I just finished a very good book: Beyond Words - What Animals Think and Feel by Carl Safina. If you like animals, then you will really enjoy this book. It's long, but you don't notice it. The audiobook is 16 hours on 2 mp3 CDs.
Carl spends large portions of the book describing his experiences working with animal researchers observing elephants in Kenya, wolves in Yellowstone National Park, and killer whales near Seattle. With ease, he presents compelling arguments about various animals' intelligence and emotions. Along the way he describes the application of the observed animal behaviors and theories to dogs, chimps, bonobos, dolphins, foxes, scrub jays, hawks, bats, and more.

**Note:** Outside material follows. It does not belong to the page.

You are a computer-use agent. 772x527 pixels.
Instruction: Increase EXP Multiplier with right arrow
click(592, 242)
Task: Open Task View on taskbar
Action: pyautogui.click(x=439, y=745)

The book criticizes and ridicules scientific researchers for their puzzling, and sometimes obviously inaccurate, findings. There's a decent description of the Theory of Mind and how it applies to animals. Carl presents several examples of how animal researchers have it wrong; how they are misinterpretting their own observations; and how their own published papers are not even self-consistent on the topic. He does the same with researchers' misinterpretation of mirror mark tests.
This book does a great job of explaining how animals think, plan, teach, reward, deceive, mourn, play, and more with far more complex and richer social lives than most people realize. Carl shows that many animals possess attributes traditionally associated with humans and not with other animals: consciousness, intelligence, rationality, creativity, empathy, love, self awareness, and compassion.
Some would argue that Carl does this through the anthropomorphising lens of human experience, and that this is unscientific and propagates bias that leads to false assumptions and false findings. Carl does a decent job of explaining how this perspective is, indeed, acceptable and this is how humans begin to understand the world around them. To do otherwise will dramatically slow the acquisition of knowledge.
The book is not crammed with clinical jargon. In fact, the style is very conversational and easy to understand. I enjoyed the book and I highly recommend it.